### TASK DIRECTIONS
Omit all images, then repeat exactly the lines below from the one containing "Given: Click the" through the one containing "This screenshot has", both ends included.

### TASK MATERIAL

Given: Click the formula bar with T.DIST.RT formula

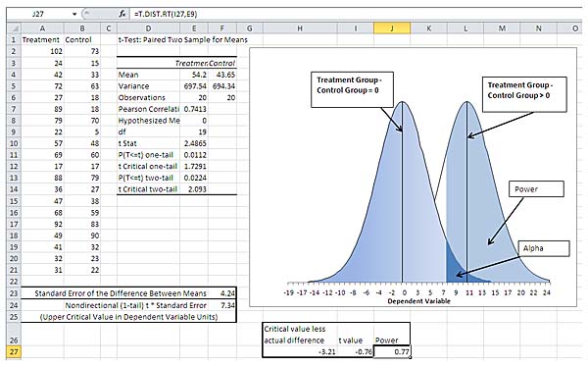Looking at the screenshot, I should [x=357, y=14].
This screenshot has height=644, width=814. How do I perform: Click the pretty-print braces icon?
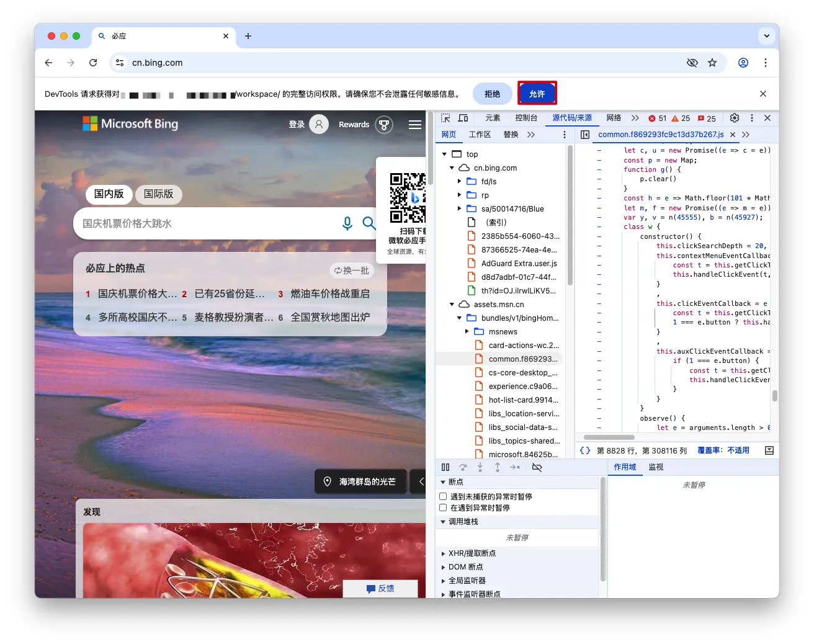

--

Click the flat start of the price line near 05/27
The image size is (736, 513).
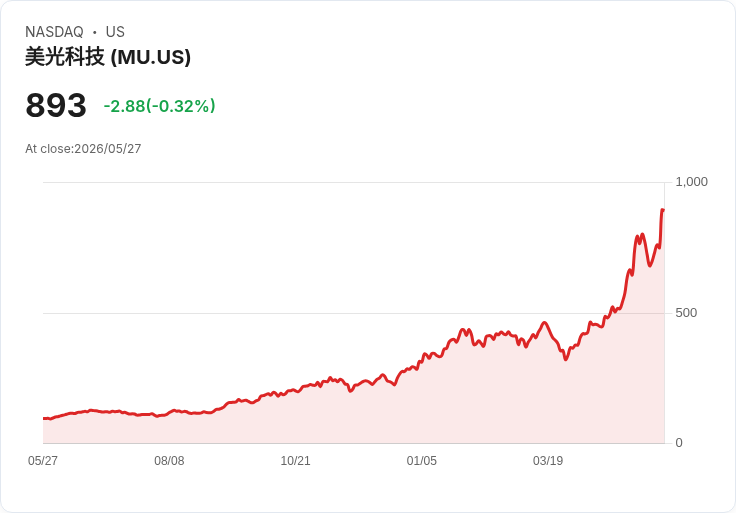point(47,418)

==

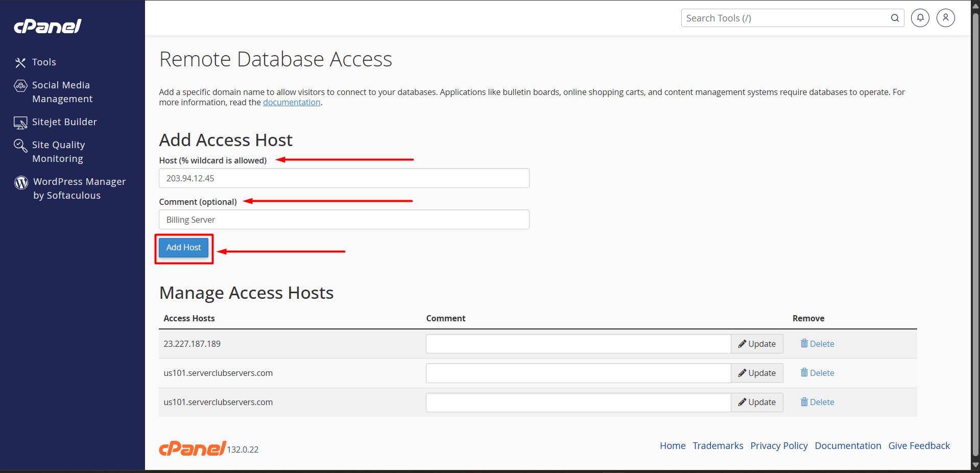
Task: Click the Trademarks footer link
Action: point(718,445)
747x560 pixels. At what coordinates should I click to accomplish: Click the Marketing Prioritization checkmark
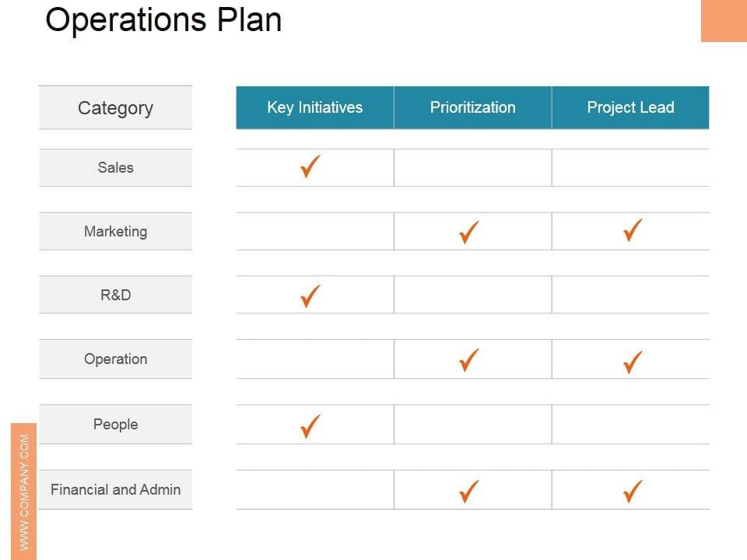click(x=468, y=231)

### TASK SOLUTION
Given: Click the formula bar with T.DIST.RT formula

Looking at the screenshot, I should [x=357, y=14].
This screenshot has height=644, width=814. How do I perform: Click the pretty-print braces icon?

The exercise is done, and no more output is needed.